We need to build focus. 

Busy reinsurer: “We can’t do this deal because of [stupid reason x]. Decline”

MASTER BROKER [one week later]: “hey, we addressed [stupid reason] like this, have a read of the attached (long-ish document)”

Busy reinsurer [one week later]: “we can’t do this”

MASTER BROKER: “did you read my note?”

Busy Reinsurer: “um, no” [Bingo!]

MASTER BROKER: “let’s have a call to go through it. When are you available?”

Busy Reinsurer: “ok, how about two weeks from now?”

MASTER BROKER: “great”

Psychology addressed: often a value-adding but (apparently) borderline deal is just not worth their time now. If they don’t want to say so explicitly, they try to shove the broker off.

Don’t stop the process, slow it down. Let it play out. Eventually the pressure changes from “I don’t want to put this on my desk” to “let’s just get this off my desk”.

[Four weeks later]
Busy Reinsurer: “Are we still talking about this?”

MASTER BROKER: “Yep, you had this concern and that and we’ve addressed this way and that”

Busy Reinsurer: “Ok, sounds good. What’s next?”

This is a delicate one because you’re being a bit of a pest, which is a critical skill in getting things done with busy people. Let them lead, be patient and vigilant. Windows of magnanimity open from time to time. Wait for one.

Epilogue: A Few More Forces at Work

A good relationship is critical to all sales; it increases engagement and motivation to come to the *right* resolution quicker.

The best way to build relationships? Doing a deal! Doing a difficult deal creates a special kind of bond that makes the next one much easier.

This is why financial middlemen exist: we are repositories of negotiating success. Those that deal direct with financial markets don’t have the relationships that we do because they don’t do deals all the time. Those relationships foster better outcomes.

Politics matter, too. Deal decisions are made in committees by several layers of an organization. A good broker has relationships with all of those layers. This is often too much for one individual broker to handle so we have a “my boss calls your boss and his boss calls her boss” situation. 

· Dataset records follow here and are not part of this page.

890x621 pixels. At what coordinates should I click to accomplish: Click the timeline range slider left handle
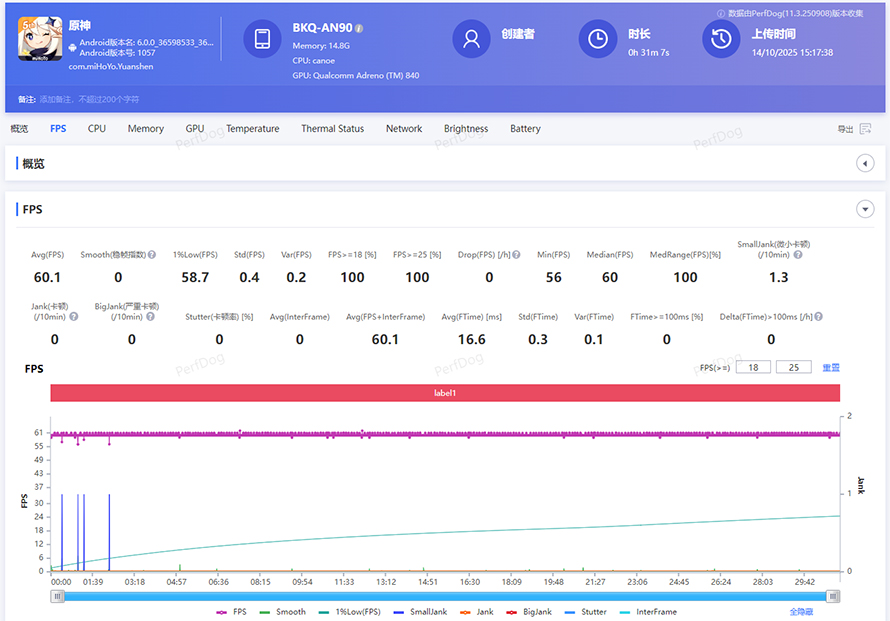point(58,595)
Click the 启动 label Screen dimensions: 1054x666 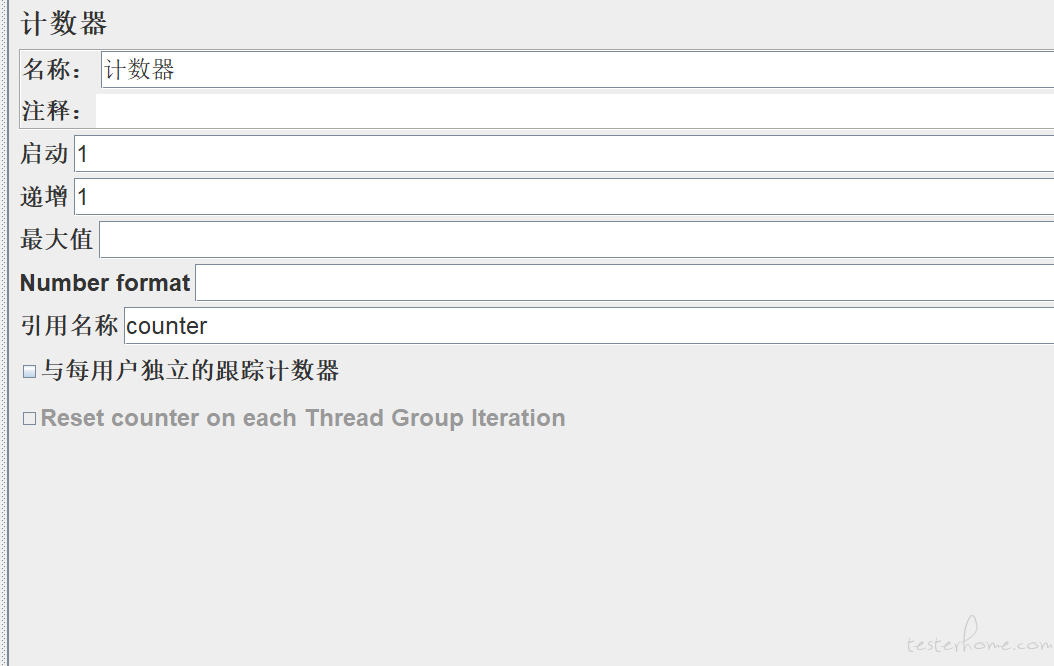[44, 154]
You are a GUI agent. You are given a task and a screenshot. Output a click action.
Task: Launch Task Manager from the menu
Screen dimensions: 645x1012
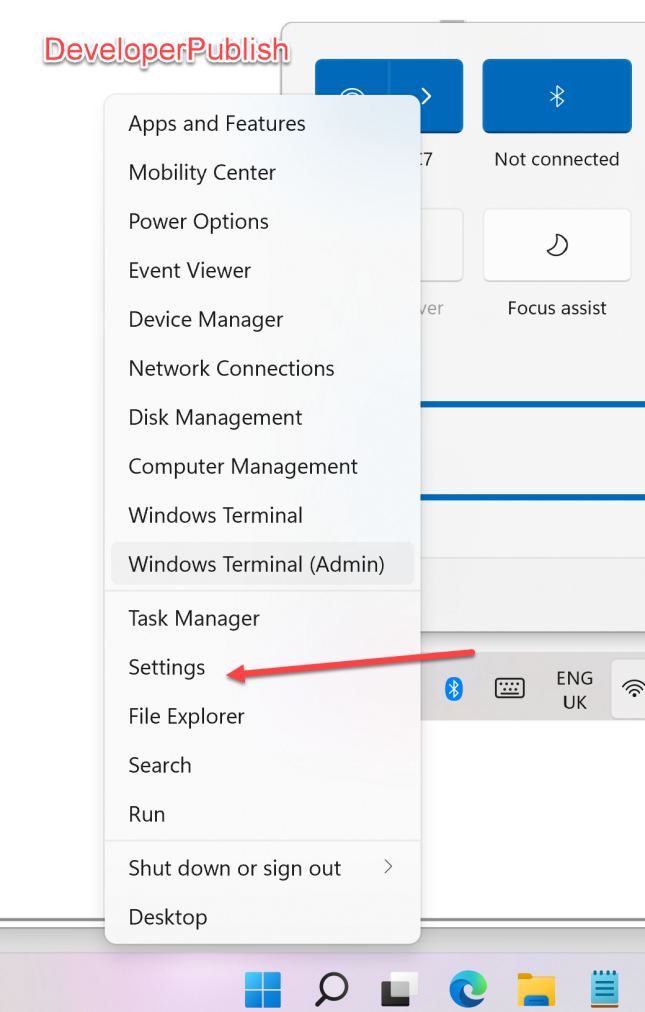pyautogui.click(x=193, y=618)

I think this drove a lot of consolidation of intermediaries over the last twenty years. The clients and market organizations consolidated and grew more layers so we did, too. The structure of broking organizations reflects the deal-making structure of their counterparties. That has seriously raised the costs to new entrants, which are more or less nonexistent. More on that another day.

Sales is about overcoming many barriers: informational (do you have what you need?), psychological (are you giving this an honest shot?) and political (can you sell internally?). These are life skills. Everyone gets better at their job by getting better at sales.